DATASET EXCERPTS:
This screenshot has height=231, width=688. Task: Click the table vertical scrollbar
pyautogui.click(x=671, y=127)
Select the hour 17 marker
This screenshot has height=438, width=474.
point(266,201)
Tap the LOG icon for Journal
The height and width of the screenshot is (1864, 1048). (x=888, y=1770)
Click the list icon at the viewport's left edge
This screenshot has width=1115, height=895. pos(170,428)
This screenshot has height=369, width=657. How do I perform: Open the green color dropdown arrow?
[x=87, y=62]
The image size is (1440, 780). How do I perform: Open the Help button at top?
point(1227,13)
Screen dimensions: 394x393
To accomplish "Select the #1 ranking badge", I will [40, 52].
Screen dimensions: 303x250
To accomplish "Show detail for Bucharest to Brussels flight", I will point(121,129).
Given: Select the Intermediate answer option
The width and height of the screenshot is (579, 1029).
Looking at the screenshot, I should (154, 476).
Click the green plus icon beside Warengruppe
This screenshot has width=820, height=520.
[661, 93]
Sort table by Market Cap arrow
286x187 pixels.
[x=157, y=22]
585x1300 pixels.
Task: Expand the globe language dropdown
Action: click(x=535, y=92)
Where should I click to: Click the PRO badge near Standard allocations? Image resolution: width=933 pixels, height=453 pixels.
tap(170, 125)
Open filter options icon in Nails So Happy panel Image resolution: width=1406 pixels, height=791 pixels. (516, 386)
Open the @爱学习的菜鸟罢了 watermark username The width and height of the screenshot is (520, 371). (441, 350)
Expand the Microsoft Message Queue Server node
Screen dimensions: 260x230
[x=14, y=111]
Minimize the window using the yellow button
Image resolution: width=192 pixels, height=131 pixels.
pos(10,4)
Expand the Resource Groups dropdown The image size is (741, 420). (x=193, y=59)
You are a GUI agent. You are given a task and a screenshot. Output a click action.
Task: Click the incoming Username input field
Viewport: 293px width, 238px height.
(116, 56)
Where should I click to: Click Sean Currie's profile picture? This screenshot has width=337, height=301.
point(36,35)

TASK GOAL:
Whichever lines of the records above hold the word "accomplish" should all be copied out.

EXERCISE SOLUTION:
To accomplish "Select the #1 ranking badge", I will [40, 52].
To accomplish "Show detail for Bucharest to Brussels flight", I will point(121,129).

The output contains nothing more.